4. True or False: Even if the Bayes decision boundary for a given problem is linear, we will probably achieve a superior test error rate using QDA rather than LDA because QDA is flexible enough to model a linear decision boundary. Justify your answer.
ISL Chapter 4, problem 6: Suppose we collect data for a group of students in a statistics class with variables \(X_{1}\) = hours studied, \(X_{2}\) = undergrad GPA, and \(Y\) = receive an A. We fit a logistic regression and produce estimated coefficient, \(\hat{\beta}_0=-6\), \(\hat{\beta}_1=0.05\), \(\hat{\beta}_2=1\).
1. Estimate the probability that a student who studies for 40 hours and has an undergrad GPA of 3.5 gets an A in the class.
2. How many hours would the student in part (a) need to study to have a 50% chance of getting an A in the class?
ISL Chapter 4, problem 8: Suppose that we take a data set, divide it into equally-sized training and test sets, and then try out two different classification procedures. First we use logistic regression and get an error rate of 20% on the training data and 30% on the test data. Next we use 1-nearest neighbors (i.e. K = 1) and get an average error rate (averaged over both test and training data sets) of 18%. Based on these results, which method should we prefer to use for classification of new observations? Why?
ISL Chapter 4, problem 11: In this problem, you will develop a model to predict whether a given car gets high or low gas mileage based on the Auto data set that is included in the package ISLR.
1. Create a binary variable, mpg01, that contains a 1 if mpg contains a value above its median, and a 0 if mpg contains a value below its median. You can compute the median using the median() function. Add this column to the Auto data set. Hint: You also need to make sure this is a factor or else your modeling functions will complain. Use the factor() command to do so.
2. Explore the data graphically in order to investigate the association between mpg01 and the other features. Which of the other features seem most likely to be useful in predicting mpg01? Scatterplots and boxplots may be useful tools to answer this question. Describe your findings.
3. Split the data into equally sized training and test sets.
4. Perform LDA on the training data in order to predict mpg01 using the variables that seemed most associated with mpg01 in (b). What is the test error of the model obtained?
5. Perform QDA on the training data in order to predict mpg01 using the variables that seemed most associated with mpg01 in (b). What is the test error of the model obtained?
6. Perform logistic regression on the training data in order to predict mpg01 using the variables that seemed most associated with mpg01 in (b). What is the test error of the model obtained?

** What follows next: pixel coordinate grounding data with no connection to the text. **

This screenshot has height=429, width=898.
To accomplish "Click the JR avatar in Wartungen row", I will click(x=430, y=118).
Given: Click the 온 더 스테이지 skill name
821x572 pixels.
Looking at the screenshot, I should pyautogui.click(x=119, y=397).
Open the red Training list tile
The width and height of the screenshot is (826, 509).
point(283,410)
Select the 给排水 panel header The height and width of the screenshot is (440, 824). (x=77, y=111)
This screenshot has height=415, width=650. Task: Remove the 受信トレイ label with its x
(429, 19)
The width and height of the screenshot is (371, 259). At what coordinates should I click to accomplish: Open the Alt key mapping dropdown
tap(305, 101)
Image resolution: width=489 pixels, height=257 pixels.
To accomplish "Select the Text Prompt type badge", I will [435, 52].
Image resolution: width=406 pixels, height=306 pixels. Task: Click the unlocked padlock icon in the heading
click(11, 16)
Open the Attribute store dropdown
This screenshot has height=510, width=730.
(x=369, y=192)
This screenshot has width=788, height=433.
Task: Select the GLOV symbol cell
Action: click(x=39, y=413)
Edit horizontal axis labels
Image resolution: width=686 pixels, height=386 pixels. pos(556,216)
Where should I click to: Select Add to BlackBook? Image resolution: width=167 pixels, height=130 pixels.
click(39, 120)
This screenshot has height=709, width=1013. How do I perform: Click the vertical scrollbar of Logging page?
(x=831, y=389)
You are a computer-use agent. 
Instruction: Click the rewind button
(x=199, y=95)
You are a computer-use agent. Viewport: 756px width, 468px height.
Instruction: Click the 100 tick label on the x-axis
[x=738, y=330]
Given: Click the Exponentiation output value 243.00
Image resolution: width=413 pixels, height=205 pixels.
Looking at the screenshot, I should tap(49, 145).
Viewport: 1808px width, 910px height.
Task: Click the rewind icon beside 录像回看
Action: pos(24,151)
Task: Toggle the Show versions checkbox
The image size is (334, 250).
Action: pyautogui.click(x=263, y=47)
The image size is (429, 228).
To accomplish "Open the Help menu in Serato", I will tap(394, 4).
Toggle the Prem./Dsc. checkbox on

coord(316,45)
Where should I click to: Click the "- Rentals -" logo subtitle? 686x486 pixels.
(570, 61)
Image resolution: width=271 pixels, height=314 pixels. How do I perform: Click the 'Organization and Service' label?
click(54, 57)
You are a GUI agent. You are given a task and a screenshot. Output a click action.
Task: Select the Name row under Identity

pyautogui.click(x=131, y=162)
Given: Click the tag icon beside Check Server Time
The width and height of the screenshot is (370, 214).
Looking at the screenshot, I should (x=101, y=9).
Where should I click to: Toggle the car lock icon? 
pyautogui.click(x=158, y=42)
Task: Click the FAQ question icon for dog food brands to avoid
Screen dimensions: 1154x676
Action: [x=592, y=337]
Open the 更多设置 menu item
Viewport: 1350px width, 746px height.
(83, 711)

7. Perform KNN on the training data, with several values of K, in order to predict mpg01. Use only the variables that seemed most associated with mpg01 in (b). What test errors do you obtain? Which value of K seems to perform the best on this data set?
ISL Chapter 4, problem 13: Using the ISLR::Boston data set, fit classification models in order to predict whether a given suburb has a crime rate above or below the median. Explore logistic regression, LDA, and KNN models using various subsets of the predictors. Describe your findings.